### ASSIGNMENT:
For every line in the records below that holds "computer", make a copy.

START DATA FOR THIS TASK

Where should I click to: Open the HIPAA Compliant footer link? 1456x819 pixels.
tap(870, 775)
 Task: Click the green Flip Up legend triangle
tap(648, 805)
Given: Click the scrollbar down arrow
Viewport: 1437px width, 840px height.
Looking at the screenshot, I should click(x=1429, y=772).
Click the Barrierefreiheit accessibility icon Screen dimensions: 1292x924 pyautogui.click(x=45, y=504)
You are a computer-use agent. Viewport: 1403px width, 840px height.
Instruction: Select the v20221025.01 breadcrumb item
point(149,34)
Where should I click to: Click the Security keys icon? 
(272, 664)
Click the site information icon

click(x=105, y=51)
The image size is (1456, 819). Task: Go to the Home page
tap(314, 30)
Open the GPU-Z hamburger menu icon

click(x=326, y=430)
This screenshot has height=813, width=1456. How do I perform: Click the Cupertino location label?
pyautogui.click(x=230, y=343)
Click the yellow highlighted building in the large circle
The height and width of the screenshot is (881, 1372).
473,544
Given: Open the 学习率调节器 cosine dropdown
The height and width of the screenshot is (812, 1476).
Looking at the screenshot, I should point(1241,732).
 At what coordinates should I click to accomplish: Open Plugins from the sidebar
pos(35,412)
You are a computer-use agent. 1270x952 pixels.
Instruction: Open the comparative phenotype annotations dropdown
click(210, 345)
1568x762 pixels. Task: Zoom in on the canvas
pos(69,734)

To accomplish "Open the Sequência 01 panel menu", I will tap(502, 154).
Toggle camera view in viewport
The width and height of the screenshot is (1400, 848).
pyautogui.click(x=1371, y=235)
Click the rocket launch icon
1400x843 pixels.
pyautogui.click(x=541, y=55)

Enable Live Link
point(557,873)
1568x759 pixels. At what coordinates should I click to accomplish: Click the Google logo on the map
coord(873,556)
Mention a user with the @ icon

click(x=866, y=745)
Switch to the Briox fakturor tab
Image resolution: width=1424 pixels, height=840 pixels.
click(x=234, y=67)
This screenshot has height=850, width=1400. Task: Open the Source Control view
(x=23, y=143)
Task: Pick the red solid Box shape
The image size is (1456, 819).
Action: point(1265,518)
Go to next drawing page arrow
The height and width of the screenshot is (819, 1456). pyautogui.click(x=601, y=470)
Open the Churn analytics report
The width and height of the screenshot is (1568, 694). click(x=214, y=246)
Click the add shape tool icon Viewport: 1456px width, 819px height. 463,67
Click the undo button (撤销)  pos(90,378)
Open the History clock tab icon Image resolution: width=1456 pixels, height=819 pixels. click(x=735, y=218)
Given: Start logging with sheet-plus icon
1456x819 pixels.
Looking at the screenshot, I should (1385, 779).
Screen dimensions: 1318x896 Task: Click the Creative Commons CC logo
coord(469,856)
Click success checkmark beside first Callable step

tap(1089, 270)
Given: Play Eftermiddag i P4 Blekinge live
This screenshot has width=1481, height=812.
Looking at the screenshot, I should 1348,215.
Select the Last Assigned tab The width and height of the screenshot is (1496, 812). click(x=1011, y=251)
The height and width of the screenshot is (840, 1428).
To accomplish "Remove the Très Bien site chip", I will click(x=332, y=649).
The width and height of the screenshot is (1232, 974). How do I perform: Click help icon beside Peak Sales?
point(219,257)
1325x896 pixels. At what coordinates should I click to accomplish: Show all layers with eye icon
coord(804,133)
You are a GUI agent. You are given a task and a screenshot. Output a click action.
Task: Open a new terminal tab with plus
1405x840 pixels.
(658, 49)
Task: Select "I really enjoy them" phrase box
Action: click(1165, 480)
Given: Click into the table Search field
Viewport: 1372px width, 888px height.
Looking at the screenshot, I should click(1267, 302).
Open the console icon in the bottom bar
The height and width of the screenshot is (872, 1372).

END DATA FOR THIS TASK

### OUTPUT FOR THIS EXERCISE:
You are a computer-use agent. Viewport: 1403px width, 840px height.
You are a computer-use agent. 1270x952 pixels.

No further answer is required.